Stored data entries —
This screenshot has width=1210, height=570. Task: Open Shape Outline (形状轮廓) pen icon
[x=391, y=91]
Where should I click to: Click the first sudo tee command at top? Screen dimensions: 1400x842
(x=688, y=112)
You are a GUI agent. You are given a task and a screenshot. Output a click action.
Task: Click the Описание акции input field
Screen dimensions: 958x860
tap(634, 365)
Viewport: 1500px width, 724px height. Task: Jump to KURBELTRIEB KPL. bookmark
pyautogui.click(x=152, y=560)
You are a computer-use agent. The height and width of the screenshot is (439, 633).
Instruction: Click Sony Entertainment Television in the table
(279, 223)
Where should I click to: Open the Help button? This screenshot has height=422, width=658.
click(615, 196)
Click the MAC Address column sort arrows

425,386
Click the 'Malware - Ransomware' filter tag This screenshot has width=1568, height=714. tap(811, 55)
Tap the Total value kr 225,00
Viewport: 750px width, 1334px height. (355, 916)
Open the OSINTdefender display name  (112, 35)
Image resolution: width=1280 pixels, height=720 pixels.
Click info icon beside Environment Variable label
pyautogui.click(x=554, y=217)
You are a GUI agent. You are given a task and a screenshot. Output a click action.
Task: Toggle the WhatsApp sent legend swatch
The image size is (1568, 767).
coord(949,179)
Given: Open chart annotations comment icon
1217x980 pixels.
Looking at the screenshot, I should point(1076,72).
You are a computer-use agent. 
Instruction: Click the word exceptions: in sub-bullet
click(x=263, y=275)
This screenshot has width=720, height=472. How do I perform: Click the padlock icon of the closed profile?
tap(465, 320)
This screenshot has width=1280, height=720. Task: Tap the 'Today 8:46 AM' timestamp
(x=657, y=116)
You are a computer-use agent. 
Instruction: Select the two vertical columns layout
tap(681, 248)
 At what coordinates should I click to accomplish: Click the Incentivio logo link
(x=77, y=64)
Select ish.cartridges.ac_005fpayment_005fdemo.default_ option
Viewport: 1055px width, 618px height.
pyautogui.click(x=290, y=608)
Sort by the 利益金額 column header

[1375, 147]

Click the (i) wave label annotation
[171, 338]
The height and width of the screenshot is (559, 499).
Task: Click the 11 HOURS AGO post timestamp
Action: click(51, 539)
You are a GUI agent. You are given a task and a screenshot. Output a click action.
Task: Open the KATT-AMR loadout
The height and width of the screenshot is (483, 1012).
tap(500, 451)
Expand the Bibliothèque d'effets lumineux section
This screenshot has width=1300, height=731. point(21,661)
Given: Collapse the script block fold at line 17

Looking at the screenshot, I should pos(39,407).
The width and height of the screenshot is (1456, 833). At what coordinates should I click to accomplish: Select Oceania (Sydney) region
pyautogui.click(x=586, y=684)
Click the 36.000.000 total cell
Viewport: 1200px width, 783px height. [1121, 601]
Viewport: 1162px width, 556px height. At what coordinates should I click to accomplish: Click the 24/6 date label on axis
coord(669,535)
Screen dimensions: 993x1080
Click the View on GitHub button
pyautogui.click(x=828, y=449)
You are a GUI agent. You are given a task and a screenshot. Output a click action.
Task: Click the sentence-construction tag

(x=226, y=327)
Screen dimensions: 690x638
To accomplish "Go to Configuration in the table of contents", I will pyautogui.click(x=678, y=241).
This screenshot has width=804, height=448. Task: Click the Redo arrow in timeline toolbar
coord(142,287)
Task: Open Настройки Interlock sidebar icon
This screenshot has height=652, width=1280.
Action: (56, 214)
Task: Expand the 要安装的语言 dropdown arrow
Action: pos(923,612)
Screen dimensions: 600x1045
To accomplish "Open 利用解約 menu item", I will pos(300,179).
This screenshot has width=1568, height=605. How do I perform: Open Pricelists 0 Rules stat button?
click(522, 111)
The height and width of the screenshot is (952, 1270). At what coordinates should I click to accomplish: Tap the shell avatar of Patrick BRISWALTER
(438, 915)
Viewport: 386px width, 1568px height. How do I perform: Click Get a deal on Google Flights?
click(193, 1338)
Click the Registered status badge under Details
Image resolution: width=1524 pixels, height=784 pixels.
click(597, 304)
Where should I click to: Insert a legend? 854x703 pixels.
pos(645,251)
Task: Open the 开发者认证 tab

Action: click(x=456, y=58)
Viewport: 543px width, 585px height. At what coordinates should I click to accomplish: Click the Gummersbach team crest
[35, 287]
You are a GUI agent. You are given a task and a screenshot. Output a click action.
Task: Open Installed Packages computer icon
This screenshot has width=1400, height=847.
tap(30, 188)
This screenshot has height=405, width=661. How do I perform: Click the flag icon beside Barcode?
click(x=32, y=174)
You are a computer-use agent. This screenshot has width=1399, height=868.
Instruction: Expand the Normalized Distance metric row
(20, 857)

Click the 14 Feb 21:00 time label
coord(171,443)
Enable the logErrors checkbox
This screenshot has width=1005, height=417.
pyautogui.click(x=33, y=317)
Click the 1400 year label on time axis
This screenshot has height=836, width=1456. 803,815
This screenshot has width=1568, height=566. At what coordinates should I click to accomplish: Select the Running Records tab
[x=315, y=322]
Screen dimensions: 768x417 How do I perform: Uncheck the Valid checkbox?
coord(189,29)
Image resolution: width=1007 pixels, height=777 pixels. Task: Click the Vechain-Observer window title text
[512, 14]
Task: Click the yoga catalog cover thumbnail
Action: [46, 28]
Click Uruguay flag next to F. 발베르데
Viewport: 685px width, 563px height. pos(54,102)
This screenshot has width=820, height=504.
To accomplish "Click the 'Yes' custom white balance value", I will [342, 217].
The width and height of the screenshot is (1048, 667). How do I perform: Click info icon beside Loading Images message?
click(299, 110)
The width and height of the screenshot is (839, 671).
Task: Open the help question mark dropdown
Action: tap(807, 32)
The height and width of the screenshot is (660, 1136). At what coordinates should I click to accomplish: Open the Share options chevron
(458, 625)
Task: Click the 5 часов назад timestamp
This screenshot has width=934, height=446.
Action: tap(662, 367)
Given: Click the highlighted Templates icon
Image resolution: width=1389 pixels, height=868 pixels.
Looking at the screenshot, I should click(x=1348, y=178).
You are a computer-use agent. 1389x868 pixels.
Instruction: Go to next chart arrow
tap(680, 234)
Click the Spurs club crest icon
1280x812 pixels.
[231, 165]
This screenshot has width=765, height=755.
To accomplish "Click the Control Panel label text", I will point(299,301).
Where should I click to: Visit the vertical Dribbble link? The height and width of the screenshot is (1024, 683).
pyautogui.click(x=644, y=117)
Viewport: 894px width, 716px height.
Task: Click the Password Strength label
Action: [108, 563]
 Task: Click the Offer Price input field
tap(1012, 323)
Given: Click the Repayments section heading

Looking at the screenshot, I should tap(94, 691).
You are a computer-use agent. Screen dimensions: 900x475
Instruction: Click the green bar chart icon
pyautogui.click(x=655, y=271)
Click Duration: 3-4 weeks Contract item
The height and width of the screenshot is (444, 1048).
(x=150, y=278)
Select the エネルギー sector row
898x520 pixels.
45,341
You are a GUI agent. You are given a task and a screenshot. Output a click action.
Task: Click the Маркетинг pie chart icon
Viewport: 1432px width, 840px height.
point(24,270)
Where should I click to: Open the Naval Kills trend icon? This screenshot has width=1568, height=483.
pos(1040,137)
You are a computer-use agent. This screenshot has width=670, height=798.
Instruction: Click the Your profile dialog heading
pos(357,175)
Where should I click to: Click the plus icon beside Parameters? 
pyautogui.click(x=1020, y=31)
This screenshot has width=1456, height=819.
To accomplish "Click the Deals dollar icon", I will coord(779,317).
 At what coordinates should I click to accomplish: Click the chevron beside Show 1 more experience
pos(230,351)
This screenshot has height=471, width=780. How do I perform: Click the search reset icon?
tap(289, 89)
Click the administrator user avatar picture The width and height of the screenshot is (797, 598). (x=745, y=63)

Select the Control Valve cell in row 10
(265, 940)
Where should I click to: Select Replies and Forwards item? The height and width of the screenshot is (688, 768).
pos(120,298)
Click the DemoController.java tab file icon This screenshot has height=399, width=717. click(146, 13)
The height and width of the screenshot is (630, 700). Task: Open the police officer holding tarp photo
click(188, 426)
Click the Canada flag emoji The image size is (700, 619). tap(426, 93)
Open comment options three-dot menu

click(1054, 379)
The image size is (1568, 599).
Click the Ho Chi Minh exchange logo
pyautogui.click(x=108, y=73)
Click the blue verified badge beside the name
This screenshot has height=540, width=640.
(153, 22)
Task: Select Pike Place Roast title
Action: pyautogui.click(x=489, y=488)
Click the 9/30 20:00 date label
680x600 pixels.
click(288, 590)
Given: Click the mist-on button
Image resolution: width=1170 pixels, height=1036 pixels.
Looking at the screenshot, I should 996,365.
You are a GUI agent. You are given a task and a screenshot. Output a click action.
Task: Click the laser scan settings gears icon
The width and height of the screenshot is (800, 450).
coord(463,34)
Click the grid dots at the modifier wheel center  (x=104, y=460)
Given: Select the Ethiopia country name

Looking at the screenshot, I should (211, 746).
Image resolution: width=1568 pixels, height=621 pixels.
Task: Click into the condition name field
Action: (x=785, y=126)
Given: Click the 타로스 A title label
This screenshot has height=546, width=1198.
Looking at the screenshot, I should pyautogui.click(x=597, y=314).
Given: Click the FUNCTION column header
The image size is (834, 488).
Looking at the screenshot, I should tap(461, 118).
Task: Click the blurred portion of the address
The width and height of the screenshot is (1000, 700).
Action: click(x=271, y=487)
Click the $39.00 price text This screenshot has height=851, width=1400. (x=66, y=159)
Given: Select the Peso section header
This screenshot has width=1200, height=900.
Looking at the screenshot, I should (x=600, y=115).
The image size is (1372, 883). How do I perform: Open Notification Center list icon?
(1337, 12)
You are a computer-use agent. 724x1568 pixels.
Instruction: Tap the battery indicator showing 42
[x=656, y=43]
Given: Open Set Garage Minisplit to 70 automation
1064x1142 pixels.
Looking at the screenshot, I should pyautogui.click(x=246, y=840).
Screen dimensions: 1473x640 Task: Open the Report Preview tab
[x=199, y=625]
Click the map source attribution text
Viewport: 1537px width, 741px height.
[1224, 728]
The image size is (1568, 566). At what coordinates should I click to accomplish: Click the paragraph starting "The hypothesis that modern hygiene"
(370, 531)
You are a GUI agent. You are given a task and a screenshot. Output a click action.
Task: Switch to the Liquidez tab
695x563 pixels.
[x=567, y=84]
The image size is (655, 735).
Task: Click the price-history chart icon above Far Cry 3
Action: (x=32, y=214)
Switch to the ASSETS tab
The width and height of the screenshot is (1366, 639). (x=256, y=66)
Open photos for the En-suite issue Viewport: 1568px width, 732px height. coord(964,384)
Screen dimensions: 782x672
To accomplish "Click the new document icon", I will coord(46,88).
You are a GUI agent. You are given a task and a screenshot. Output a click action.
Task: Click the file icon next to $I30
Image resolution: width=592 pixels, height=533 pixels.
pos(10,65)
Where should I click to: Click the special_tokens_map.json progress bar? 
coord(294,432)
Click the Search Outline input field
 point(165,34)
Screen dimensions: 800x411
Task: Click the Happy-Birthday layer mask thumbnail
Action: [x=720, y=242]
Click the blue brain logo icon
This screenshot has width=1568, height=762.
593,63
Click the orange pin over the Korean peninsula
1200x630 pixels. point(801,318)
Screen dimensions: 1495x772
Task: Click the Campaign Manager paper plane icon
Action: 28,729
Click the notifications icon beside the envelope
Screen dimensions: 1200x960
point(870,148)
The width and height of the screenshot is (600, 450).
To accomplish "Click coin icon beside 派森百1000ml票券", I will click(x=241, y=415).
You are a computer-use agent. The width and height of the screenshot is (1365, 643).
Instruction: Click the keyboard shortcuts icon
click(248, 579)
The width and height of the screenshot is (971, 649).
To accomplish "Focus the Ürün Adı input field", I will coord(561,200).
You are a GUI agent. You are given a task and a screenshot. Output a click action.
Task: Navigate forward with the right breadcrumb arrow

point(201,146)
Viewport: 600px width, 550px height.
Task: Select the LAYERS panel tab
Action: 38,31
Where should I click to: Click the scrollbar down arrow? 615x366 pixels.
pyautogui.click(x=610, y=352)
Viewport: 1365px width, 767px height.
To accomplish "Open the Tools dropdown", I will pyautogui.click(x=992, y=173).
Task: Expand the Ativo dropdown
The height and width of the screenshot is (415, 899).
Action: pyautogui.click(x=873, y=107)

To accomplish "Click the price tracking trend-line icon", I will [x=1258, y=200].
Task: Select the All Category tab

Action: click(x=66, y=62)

Problem details — Copy out every line from the data above that has "blue" in it.

Exercise output —
Click the blue verified badge beside the name
Click the blue brain logo icon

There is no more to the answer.